**WHAT YOU NEED TO DO:** Copy out all lines of the records in which the word "Vatandaşlarla" appears.

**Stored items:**
----------------

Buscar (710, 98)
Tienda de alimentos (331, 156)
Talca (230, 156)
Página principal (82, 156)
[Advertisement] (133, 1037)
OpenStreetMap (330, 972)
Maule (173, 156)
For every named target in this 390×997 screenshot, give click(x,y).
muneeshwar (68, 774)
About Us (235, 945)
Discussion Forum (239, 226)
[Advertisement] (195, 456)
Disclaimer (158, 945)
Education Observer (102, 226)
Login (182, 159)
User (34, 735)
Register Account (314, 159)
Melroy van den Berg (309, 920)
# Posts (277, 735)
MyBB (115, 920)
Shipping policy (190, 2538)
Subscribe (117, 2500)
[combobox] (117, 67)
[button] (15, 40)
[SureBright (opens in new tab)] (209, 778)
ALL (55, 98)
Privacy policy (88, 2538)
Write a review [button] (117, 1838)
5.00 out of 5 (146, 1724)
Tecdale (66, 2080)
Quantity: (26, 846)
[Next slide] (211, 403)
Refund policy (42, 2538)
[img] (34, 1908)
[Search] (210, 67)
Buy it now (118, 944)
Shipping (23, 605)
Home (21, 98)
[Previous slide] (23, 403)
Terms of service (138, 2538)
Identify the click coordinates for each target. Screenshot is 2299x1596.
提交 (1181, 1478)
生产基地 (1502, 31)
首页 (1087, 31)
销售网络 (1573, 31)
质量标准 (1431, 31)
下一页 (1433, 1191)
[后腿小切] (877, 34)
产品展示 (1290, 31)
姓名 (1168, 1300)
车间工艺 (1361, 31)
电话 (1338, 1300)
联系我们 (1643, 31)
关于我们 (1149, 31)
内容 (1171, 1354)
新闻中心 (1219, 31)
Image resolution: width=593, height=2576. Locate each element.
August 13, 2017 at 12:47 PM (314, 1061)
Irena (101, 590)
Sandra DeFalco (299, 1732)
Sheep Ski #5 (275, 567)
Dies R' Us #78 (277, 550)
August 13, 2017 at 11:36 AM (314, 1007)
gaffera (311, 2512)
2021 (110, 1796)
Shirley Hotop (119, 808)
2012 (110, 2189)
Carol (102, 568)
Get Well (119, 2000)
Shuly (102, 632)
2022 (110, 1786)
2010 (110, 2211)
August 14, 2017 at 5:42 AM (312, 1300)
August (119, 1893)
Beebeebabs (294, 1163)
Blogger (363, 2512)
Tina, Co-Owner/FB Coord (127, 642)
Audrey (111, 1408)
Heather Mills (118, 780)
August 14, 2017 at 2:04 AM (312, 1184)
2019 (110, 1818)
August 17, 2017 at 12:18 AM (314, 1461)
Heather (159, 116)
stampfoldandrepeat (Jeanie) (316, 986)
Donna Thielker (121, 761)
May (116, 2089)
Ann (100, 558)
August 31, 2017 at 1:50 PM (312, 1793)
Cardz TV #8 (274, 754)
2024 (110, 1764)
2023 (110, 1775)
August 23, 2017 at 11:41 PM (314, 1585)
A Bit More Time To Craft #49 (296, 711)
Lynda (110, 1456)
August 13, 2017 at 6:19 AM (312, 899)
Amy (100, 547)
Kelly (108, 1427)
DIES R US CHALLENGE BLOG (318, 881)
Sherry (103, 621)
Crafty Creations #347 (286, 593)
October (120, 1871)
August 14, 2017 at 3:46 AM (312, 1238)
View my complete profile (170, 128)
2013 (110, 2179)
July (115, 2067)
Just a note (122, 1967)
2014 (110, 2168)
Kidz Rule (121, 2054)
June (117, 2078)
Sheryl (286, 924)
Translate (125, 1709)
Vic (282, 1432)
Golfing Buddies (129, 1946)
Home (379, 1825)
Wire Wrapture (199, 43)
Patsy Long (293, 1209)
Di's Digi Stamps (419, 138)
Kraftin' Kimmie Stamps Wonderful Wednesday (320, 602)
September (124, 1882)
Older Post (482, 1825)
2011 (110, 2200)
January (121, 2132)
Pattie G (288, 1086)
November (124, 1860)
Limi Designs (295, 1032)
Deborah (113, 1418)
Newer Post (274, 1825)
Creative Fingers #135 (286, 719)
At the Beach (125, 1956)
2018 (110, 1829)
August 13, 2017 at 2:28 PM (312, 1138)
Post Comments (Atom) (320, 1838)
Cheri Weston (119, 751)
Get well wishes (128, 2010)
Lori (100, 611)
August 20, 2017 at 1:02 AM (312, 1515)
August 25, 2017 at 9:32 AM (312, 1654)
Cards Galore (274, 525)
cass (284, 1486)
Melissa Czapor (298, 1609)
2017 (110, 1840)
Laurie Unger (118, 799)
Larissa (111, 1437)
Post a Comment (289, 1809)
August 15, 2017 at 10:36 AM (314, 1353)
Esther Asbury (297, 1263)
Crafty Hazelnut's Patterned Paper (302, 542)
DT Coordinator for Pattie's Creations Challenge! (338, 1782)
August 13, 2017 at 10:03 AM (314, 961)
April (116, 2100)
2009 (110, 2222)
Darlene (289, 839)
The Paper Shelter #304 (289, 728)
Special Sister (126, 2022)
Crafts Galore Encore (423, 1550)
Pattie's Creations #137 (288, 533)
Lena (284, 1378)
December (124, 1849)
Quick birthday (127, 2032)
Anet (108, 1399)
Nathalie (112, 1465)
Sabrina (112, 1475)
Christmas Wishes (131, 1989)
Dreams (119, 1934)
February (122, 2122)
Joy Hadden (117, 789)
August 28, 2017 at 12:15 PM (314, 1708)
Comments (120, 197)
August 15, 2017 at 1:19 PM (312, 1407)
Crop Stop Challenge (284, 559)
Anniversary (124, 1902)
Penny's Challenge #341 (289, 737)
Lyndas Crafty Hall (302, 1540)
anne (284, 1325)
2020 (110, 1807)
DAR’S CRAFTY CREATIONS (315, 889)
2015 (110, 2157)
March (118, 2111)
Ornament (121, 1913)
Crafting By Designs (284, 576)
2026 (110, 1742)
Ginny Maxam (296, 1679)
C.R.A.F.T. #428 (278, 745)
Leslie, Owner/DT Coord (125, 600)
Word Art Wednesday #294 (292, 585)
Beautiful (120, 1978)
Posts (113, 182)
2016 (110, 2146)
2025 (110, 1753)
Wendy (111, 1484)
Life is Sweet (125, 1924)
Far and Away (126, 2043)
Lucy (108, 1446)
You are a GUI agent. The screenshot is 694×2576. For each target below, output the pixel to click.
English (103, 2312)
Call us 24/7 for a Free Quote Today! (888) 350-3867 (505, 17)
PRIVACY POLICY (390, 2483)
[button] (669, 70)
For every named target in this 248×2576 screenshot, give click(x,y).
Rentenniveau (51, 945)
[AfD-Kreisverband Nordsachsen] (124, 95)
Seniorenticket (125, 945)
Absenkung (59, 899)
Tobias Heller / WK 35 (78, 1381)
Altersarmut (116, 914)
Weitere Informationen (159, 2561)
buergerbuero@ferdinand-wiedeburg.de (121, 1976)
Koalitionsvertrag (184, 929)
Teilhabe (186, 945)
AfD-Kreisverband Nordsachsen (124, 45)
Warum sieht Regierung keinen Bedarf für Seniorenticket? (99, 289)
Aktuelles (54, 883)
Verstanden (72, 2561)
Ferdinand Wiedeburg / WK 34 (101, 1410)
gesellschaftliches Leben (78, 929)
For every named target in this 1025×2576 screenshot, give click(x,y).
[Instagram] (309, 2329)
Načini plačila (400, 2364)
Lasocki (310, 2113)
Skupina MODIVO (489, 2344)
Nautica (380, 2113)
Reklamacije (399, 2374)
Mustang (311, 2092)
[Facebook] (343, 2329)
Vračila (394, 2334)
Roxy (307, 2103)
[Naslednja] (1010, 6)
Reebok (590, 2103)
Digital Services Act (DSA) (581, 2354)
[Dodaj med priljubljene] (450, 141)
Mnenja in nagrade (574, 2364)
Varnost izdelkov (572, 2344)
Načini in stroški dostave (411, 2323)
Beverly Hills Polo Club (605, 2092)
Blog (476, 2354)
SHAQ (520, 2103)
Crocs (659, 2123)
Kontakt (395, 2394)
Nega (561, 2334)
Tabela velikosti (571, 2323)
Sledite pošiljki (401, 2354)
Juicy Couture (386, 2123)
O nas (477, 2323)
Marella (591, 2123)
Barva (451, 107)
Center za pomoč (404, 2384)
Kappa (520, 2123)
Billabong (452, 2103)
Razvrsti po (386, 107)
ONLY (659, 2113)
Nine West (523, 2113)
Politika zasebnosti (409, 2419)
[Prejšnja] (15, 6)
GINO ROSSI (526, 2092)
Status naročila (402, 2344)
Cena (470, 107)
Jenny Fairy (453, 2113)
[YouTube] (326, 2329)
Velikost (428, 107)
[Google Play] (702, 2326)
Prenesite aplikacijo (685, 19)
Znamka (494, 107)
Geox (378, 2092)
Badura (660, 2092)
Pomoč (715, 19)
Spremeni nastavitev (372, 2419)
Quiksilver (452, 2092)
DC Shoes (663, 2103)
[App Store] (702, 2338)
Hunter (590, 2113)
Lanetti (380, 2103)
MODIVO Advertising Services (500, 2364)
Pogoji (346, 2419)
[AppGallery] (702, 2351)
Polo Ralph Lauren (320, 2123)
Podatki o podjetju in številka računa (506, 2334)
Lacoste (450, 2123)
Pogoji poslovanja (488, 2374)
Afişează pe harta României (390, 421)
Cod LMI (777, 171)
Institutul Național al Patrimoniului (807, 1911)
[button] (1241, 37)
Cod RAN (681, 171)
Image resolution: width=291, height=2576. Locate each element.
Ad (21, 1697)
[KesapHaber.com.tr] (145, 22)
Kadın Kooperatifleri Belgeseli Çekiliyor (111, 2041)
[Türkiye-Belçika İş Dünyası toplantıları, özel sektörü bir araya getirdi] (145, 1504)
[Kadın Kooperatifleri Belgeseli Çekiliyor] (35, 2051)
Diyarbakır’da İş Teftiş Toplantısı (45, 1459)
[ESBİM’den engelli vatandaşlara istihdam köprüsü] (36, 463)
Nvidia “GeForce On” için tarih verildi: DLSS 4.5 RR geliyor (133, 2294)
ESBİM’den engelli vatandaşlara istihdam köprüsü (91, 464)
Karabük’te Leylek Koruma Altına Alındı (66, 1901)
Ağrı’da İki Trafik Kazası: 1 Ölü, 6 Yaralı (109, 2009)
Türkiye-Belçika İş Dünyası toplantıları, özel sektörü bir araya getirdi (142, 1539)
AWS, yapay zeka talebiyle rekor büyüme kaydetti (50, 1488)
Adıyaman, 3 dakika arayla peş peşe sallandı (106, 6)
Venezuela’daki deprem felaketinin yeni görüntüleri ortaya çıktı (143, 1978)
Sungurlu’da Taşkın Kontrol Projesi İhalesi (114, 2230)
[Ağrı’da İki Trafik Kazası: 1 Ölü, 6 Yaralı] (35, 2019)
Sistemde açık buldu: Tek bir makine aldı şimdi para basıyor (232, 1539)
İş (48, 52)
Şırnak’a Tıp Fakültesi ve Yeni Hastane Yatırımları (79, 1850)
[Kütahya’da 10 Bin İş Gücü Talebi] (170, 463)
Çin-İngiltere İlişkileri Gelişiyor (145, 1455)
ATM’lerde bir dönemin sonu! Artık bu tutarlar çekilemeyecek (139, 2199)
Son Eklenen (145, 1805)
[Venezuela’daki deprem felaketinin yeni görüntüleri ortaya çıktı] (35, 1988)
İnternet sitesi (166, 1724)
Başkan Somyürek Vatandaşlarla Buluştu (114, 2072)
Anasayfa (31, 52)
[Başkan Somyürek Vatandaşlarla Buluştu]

----------------

**EXERCISE SOLUTION:**
Başkan Somyürek Vatandaşlarla Buluştu (114, 2072)
[Başkan Somyürek Vatandaşlarla Buluştu]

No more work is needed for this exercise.